NJIT Implements Advanced Predictive and Prescriptive Analytics for Enrollment
New Jersey Institute of Technology (Newark), New Jersey’s public polytechnic university, has implemented new software to better design future classes and predict enrollment and scholarship needs.
The software gives enrollment officials a better way to model and create classes that meet the university’s goals of increasing enrollment, elevating SAT and ACT scores, maintaining and increasing diversity in classes, and balancing scholarship expenses, according to Wendy W. Lin-Cook, associate provost for enrollment management and academic services.
The software the university is implementing was developed by Othot, a predictive and prescriptive analytic company based in Pittsburgh, Pa. Predictive analytics provide higher education institutions with insights into which students are most likely (or least likely) to enroll by analyzing historical student data.
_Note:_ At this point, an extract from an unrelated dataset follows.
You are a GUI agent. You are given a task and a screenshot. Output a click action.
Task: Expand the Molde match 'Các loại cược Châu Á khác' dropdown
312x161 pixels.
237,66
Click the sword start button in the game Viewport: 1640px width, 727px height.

Many higher education institutions are using predictive analytics to better understand and optimize recruitment and retention.
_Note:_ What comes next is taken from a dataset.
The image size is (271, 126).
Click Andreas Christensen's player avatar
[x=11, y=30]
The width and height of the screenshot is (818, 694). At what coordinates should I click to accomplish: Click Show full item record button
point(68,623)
Lin-Cook explains that NJIT had always been doing some predictive modeling in-house, but the school recognized that it didn’t have the expertise it needed to fully leverage the technique. It did, however, have domain knowledge of enrollment.
“For a university like ours, it’s very important that we meet our enrollment targets, and we realize there are a lot of variables that go into influencing a student’s enrollment decision,” said Lin-Cook. “We understand what best practices are in the field, but we wanted to individualize them to NJIT. When we learned about the Othot product, we were very interested because it takes best practices and personalizes [them] to NJIT.
“Universities might want to give more scholarships for more quality students or students in some underperforming majors, majors that aren’t attracting enough enrollment,” she said. “In admissions, we have to balance our demographic profile so we have a diverse class of students from multiple locations and socioeconomic levels. There are many, many variables to consider.” Before getting the Othot software, Lin-Cook had difficulty taking all the demographics into account because there were too many variables.
The product helps universities identify the variables that will increase student yield, Lin-Cook said. And knowing those variables has enabled NJIT to target and craft class sizes and to quantify the types of students the school is looking for. “Enrollment management is very much a guessing game. I have to know a year and a half ahead of time what my future class will be. We need to make sure the class meets size requirements, quality requirements and revenue projections. So, I have to build my enrollment funnels through the process and monitor the numbers at every stage, so I will hit my end target.”
The software also allows Lin-Cook to play with the variables and predict what would happen if she changed one or more of them, before committing to a course of action. “I can test the models before I act. So what I do becomes a more calculated action.”
She noted that NJIT not only wants to enroll students, but to accept students while still reaching its revenue targets. “To do that, we need to make sure we are not overspending on scholarships and offering too much. So, when we review each student’s admissions information, we determine his or her likelihood of coming to NJIT, and then project the appropriate scholarship package. These are calculations that we previously did manually, and it was very difficult to do,” Lin-Cook explained.
“Othot was unique in projecting expected revenue and scholarship spending,” she said. “While other products we looked at allowed us to create a strategy at the beginning of the cycle, they didn’t give us support throughout the cycle. With this product, anytime we have problems we keep running those projections and adjust our course of action.” Lin-Cook and Othot also collaborated on a customized financial aid matrix to help NJIT allocate aid funding more efficiently.